### TUGAS 1
Jawablah pertanyaan berikut berdasarkan teks bacaan tentang pengendalian inflasi di daerah.
(a) Selain meningkatkan realisasi APBD, apa yang diminta Mendagri untuk diaktifkan oleh pemerintah daerah?
(b) Dari gedung mana Rapat Koordinasi Pengendalian Inflasi di Daerah berlangsung secara virtual?
(c) Seberapa sering monitoring dan evaluasi terkait inflasi di daerah dilaksanakan?
### TUGAS 2
Dalam teks bacaan tentang pengendalian inflasi di daerah, sejumlah singkatan ditulis dalam tanda kurung setelah bentuk panjangnya. Sebutkan semua singkatan itu beserta kepanjangannya.

╭─ TEKS BACAAN

SUARAINDONEWS.COM, Jakarta – Menteri Dalam Negeri (Mendagri) Muhammad Tito Karnavian mengingatkan pemerintah daerah (Pemda) meningkatkan realisasi Anggaran Pendapatan dan Belanja Daerah (APBD), serta mengaktifkan Satuan Tugas (Satgas) Pangan untuk mengendalikan inflasi.
Mendagri menyampaikan hal tersebut pada Rapat Koordinasi (Rakor) Pengendalian Inflasi di Daerah yang berlangsung secara virtual dari Gedung Sasana Bhakti Praja (SBP) Kantor Pusat Kementerian Dalam Negeri (Kemendagri), Jakarta, Senin (24/10/2022).
Mendagri mengatakan, sebagaimana arahan Presiden Joko Widodo, Kemendagri bersama kementerian/lembaga (K/L) terkait melaksanakan monitoring dan evaluasi secara rutin (mingguan) terkait inflasi di daerah.

╰─
╭─ ENTRI DATA

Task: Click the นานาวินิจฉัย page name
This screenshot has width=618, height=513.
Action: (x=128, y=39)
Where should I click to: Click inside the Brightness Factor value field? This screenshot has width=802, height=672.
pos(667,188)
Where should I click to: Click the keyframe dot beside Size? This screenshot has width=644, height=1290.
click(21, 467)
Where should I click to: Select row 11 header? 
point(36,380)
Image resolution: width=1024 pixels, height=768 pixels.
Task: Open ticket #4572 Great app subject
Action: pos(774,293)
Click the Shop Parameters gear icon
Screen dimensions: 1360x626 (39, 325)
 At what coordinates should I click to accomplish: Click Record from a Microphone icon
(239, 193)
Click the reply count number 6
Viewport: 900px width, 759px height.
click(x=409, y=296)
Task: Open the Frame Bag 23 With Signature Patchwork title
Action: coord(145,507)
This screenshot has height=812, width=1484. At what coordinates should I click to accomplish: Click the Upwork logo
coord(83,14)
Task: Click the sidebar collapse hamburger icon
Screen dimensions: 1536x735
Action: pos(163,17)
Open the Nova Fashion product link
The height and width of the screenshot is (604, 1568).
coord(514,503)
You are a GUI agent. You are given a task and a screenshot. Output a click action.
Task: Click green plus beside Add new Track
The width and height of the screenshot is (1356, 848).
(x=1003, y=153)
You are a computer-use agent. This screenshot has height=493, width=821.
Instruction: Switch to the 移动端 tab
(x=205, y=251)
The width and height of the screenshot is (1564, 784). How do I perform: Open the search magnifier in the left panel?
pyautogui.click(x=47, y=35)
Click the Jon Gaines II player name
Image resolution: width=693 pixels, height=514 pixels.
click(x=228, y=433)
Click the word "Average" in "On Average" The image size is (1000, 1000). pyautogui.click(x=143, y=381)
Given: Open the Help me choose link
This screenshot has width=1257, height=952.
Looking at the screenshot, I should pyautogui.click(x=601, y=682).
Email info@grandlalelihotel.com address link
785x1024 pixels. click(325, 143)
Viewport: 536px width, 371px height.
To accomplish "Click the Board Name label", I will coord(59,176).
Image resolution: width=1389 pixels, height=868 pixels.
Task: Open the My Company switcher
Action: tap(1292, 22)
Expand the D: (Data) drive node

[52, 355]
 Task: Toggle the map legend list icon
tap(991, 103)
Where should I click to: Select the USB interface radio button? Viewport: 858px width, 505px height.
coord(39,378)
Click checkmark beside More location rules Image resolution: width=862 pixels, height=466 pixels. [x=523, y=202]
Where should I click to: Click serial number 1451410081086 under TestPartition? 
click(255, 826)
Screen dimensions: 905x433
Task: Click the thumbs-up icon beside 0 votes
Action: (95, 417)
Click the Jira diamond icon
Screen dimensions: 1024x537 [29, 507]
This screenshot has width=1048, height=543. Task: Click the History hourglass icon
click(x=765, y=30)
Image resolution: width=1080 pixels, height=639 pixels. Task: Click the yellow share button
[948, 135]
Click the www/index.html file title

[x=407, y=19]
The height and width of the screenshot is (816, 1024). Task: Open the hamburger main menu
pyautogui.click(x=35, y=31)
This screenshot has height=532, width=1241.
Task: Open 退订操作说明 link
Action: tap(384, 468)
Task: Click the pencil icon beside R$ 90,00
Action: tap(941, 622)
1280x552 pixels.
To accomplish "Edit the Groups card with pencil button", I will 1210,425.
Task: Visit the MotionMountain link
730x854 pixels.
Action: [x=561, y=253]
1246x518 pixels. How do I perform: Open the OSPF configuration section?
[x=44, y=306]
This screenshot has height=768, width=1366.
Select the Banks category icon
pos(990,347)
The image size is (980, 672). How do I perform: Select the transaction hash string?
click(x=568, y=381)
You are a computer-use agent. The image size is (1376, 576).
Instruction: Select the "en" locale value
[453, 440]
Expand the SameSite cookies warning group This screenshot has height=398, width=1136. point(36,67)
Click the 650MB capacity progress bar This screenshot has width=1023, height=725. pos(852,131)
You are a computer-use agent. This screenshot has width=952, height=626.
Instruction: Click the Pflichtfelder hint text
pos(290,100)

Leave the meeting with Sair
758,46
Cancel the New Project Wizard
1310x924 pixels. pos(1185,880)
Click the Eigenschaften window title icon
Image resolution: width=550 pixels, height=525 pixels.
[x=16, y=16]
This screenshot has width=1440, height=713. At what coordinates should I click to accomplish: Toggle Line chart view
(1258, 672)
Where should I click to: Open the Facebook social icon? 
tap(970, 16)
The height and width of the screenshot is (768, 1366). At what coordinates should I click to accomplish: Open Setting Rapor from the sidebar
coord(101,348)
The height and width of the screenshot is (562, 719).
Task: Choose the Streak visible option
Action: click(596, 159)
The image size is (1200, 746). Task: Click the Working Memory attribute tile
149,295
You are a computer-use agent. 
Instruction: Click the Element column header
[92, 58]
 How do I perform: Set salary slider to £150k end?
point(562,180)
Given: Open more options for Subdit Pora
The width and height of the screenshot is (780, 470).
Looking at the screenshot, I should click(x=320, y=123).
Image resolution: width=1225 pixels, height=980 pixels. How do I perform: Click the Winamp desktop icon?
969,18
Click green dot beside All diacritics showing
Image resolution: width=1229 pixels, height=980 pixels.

╰─

### JAWABAN TUGAS 1
(a) Satuan Tugas (Satgas) Pangan.
(b) Gedung Sasana Bhakti Praja (SBP) Kantor Pusat Kementerian Dalam Negeri (Kemendagri), Jakarta.
(c) Secara rutin setiap minggu (mingguan).

### JAWABAN TUGAS 2
Mendagri: Menteri Dalam Negeri
Pemda: pemerintah daerah
APBD: Anggaran Pendapatan dan Belanja Daerah
Satgas: Satuan Tugas
Rakor: Rapat Koordinasi
SBP: Sasana Bhakti Praja
Kemendagri: Kementerian Dalam Negeri
K/L: kementerian/lembaga